Most pilots know the collapse-victim's mantra: "Steer, then Clear." This is meant to help you prioritize your actions: don't focus on reinflating the collapsed side until you've regained steering control of the inflated flying side, and avoided a collision. This is generally good advice -- but it does have its limits! This is precisely where some pilots run into trouble.
A collapse is manageable when you are able to steer your wing, via brakes and weightshift, before the collapsed side reinflates. Sometimes this is not possible. After a big collapse, only a small portion of your wing will still be inflated. This small portion will almost certainly "dive" forward under the new load of your entire weight. Maybe the wing will enter a spiral. As with all collapses, you should shift your weight hard to the good (inflated) side of your wing. This should be automatic, reflex. Simultaneously, as you apply brake to regain steering control, you must beware: this new tiny wing of yours has a HIGH (EARLY) stall point. It is very common and very easy to cause it to stall, which will manifest itself as a negative spin.
Some pilots say you can feel this through the brakes before it happens: the brake pressure may suddenly go from heavy to light, precipitating the spin. I know I cannot feel this on my wing. Watching the wing might help. Better advice I think is to simply admit that you're better off NOT steering the wing since you can't safely do so without risking the stall/negative spin. No one can make this decision for you. If you can safely steer, you should. If you can't, you shouldn't. What else can you do?

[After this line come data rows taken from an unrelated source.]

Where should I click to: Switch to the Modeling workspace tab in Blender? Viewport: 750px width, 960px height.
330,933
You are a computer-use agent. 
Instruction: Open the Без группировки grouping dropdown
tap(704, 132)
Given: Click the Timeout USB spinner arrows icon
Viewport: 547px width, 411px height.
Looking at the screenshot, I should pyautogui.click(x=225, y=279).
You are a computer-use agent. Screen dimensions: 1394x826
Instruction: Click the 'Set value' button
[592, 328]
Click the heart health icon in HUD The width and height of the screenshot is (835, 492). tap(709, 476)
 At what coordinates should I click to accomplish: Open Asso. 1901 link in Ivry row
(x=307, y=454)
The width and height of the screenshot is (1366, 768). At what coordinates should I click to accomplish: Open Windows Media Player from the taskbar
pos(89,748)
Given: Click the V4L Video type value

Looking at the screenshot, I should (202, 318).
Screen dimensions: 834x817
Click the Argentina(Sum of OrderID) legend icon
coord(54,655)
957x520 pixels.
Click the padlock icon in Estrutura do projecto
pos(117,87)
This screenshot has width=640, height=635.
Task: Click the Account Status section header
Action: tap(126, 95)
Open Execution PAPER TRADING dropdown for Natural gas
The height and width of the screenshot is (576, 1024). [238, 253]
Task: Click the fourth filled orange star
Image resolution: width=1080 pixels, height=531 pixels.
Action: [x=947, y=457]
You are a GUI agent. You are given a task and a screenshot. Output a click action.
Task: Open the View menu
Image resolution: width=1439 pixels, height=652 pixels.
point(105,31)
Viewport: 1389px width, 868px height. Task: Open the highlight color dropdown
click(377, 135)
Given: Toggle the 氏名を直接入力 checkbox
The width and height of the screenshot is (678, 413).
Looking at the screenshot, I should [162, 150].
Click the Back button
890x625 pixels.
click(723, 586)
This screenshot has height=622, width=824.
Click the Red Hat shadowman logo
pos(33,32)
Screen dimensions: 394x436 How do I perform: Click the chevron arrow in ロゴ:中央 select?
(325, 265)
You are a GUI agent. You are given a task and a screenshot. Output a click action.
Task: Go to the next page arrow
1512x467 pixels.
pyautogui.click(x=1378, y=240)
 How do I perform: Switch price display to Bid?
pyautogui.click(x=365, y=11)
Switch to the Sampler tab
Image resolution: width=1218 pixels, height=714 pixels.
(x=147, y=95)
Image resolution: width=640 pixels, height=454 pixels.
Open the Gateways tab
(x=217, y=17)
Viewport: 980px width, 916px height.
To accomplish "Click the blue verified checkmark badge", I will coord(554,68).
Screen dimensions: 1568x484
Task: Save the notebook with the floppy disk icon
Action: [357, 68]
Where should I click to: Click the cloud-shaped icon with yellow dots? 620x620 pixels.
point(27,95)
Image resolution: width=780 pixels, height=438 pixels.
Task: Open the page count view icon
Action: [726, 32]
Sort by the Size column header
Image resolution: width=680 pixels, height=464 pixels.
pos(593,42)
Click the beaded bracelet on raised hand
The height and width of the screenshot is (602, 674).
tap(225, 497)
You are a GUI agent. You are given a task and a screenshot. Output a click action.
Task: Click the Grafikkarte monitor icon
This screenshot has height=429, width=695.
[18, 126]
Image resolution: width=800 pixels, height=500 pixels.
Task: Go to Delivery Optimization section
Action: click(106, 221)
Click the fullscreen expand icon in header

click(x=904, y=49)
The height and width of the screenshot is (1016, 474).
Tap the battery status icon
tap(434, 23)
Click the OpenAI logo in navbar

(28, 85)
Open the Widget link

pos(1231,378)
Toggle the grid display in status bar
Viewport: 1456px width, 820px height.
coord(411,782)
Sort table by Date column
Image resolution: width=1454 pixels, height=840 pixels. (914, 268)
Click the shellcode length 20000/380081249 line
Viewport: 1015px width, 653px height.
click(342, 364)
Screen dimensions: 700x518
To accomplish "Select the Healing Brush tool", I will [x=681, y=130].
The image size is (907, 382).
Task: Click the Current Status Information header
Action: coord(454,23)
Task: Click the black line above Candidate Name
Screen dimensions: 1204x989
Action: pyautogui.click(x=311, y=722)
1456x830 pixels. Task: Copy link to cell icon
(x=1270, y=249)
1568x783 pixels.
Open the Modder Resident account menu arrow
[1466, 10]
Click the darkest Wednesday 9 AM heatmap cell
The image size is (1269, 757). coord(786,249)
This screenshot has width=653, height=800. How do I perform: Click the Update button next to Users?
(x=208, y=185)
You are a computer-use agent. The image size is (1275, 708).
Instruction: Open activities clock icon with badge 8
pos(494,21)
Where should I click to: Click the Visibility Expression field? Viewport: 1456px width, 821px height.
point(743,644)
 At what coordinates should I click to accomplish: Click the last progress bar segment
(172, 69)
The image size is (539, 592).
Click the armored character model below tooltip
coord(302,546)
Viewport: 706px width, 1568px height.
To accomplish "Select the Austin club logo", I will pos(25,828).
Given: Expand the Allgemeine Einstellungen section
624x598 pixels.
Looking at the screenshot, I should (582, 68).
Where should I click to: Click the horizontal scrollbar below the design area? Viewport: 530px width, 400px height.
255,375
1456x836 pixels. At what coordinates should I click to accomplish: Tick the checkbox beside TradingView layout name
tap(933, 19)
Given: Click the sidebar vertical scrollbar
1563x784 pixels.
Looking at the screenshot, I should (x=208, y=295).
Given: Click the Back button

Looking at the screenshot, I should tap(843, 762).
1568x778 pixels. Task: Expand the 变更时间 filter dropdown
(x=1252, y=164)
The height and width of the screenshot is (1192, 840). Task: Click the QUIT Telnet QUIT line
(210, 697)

"Let the wing fly - it wants to fly." Every wing is different, but most non-competition wings are designed to reinflate after even the biggest collapses. When this happens, you will regain steering. More good advice I got from Robbie Whittall: if you don't recognize exactly what your wing is doing, raise your hands, watch the wing and wait until you do recognize exactly what your wing is doing before trying corrective input. (Maybe you know better for your wing. I sure don't for mine.)
Clearly recovering from big collapses can require a lot of altitude. Remember the two points about "awareness" and "level flying"?
Be aware of your altitude above the terrain at all times, before collapses happens. Lateral clearance is critical too: collapses will often fling you horizontally. Those who've taken big collapses tend to avoid "scratching" - flying in ultra close to the terrain - in thermic or turbulent conditions. Be prepared to throw your reserve if necessary. Two years ago, I survived without throwing my reserve, but I felt very lucky and very stupid not to have thrown it. How will you know when you need to throw yours? I don't think anyone can answer that for you. You can't predict or visualize all the different weird wing troubles you might have.
Some macho pilots make fun of people who throw their reserves, saying they should have just worked it out. Not me. Make no mistake, throwing your reserve commits you to a course frought with its own significant risks. Before you're in the air having a problem, you should talk to your instructor and others you trust, and set your own course of action. Be aware every moment you spend below 300' AGL or whatever height you think makes sense, below which you don't really have time to analyze, ponder or decide. I hope these ideas spur some discussion that will eventually help us all avoid serious problems. May we all fly for a long time and never have any big collapses!